I'm beginning to think that maybe it's a problem of the graphic card resolution in my computer (do you remember I didn't see correctly your "pop-art" locus maps?).

I don't know if other people has the same problem with animated sliders...

Thanks again and see you soon (maybe in Salamanca?),

Virginia

https://ggbm.at/544777

1

Yes, almost certainly is some of that. Maybe the lack of fit in the responses of the microprocessor and graphics card are reflected in a mismatch between the trace and the visibility condition. In fact, I can reproduce this error on my computer if I increase the speed of the slider (from 0.9 to 3). Have you tried to reduce this speed in your computer? (I know it decreases quite "the grace" of construction...)

Speaking of pop-art, do you know the new ultrafast technique I designed?

You can see in this video: http://www.youtube.com/watch?v=Uj2K_-0gPxQ

See you in Salamanca!

Rafa

1

Hello, Virginia

I agree with Mathmagic, I think you set something wrong in that construction. See what happens when we set the value a = 3.03 or close values. That should not happen, I think.

Till next time!

Rafa

Yeah, maybe you set something value wrong, I have a test, if you set the value a=3.05, it works well. Of course, the problem may be a bug in Geogebra, if true, we'd make a report to the productor

1

Brian, thanks for your contribution. I guess that the problem is within my 4-years-old computer, rather than a bug, but I don't know exactly how geogebra works, so I can't tell for sure....

Rafa, I'd seen your colour maps before...as always, fantastic!
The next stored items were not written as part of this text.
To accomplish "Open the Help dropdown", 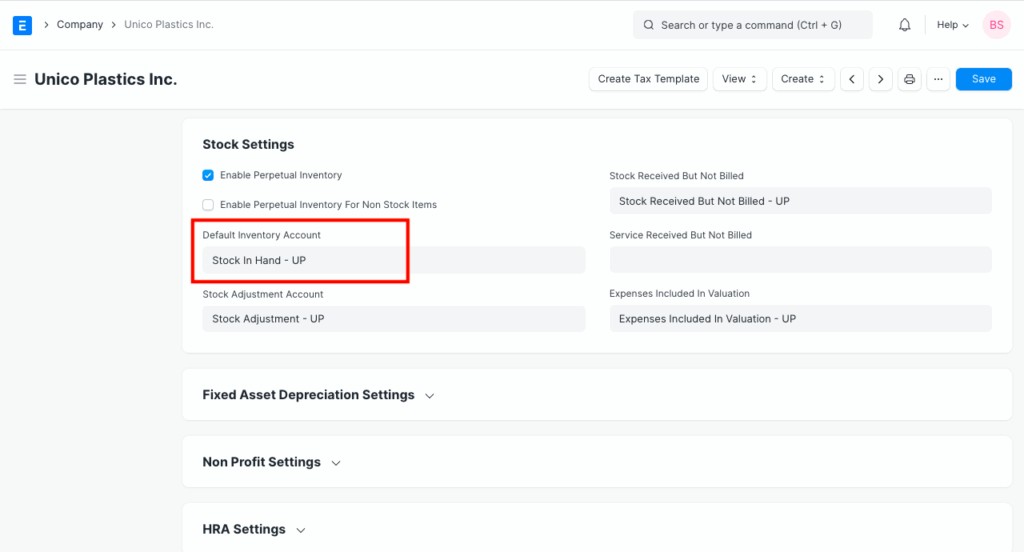I will coord(952,25).
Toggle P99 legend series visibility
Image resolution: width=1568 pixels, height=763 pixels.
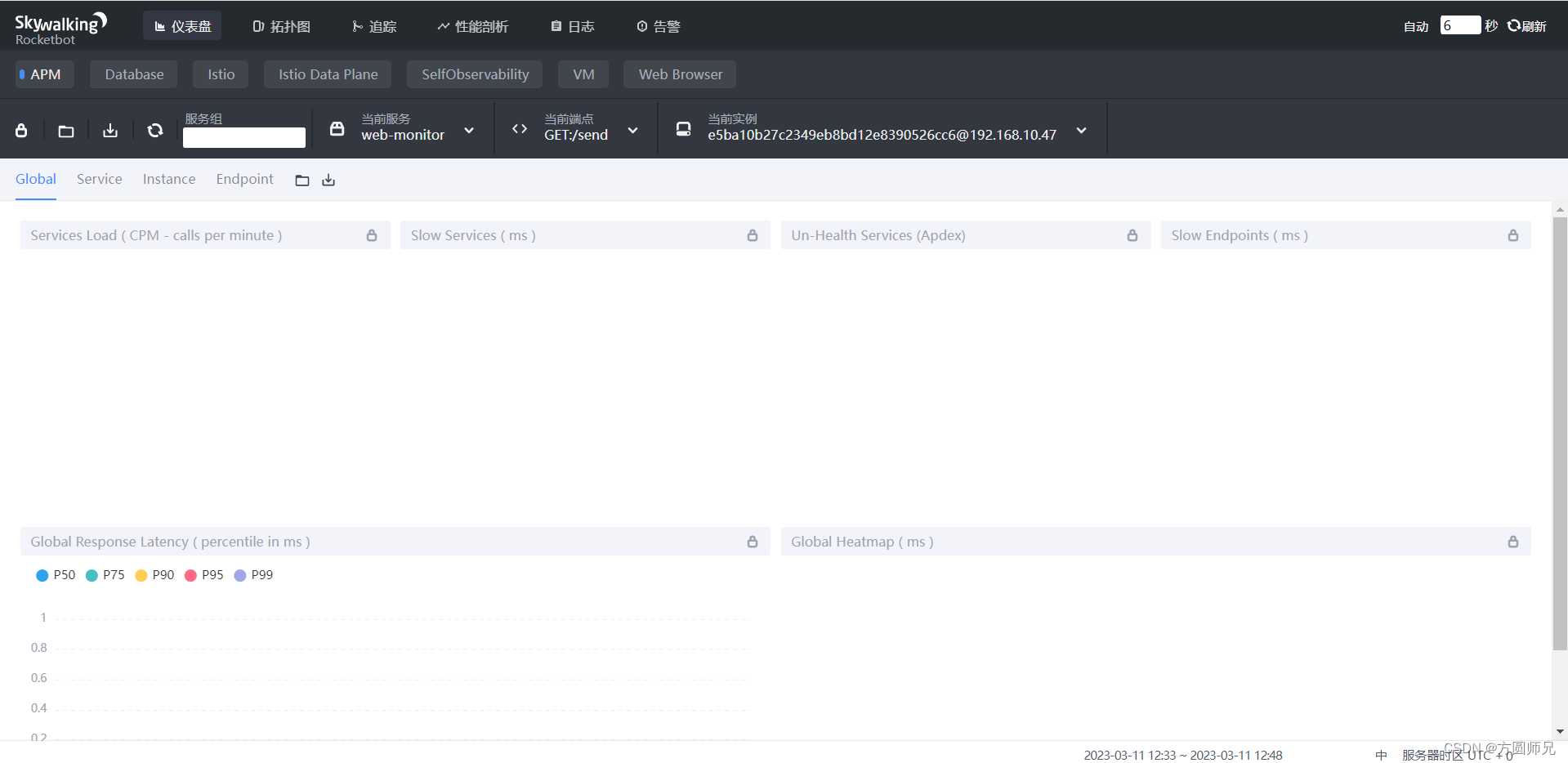click(253, 575)
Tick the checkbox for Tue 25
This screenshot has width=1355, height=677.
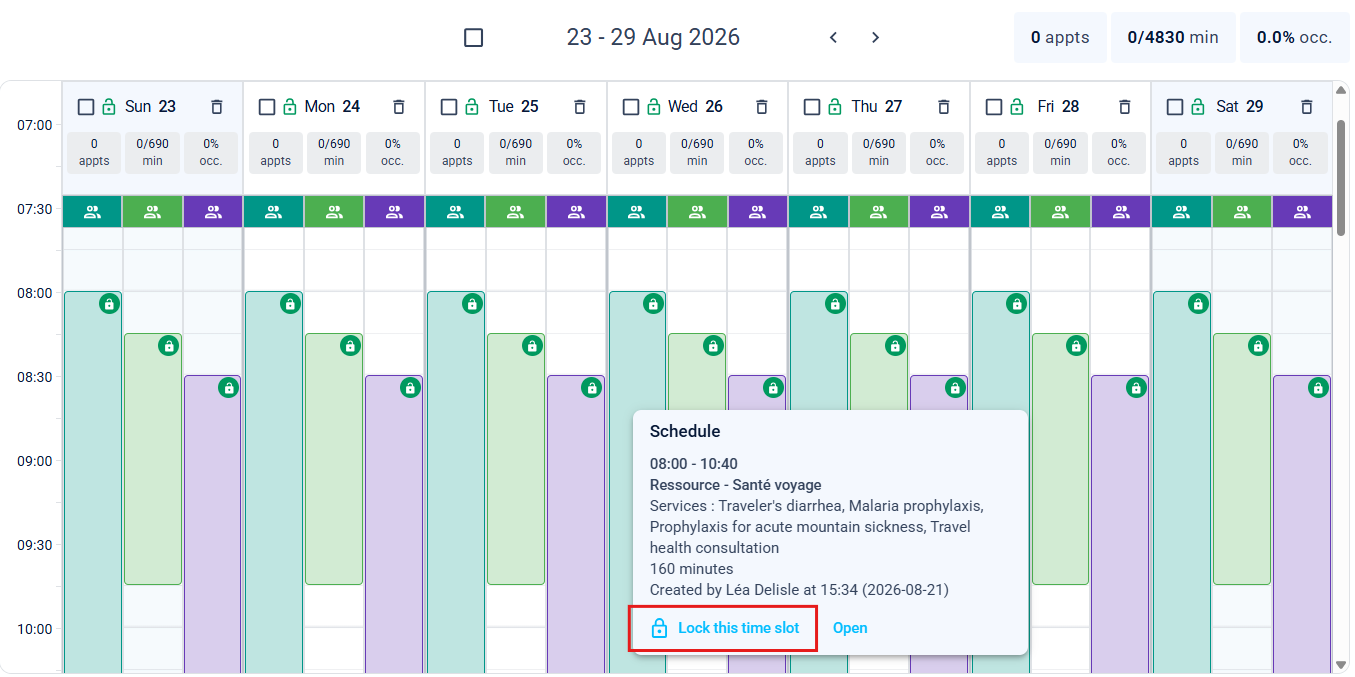coord(449,107)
As a geologist, they have remind me a lot the interference figures you can observe at a microscope when looking a crystal: http://www.angelfire.com/ms...

Have you think about coloring fractals with geogebra? maybe it's not difficult with your technique.

Regards,

Virginia

1

Of course, Virginia. In fact, the first figure made (albeit slowly) by the technique of automatic scanning was the Mandelbrot set.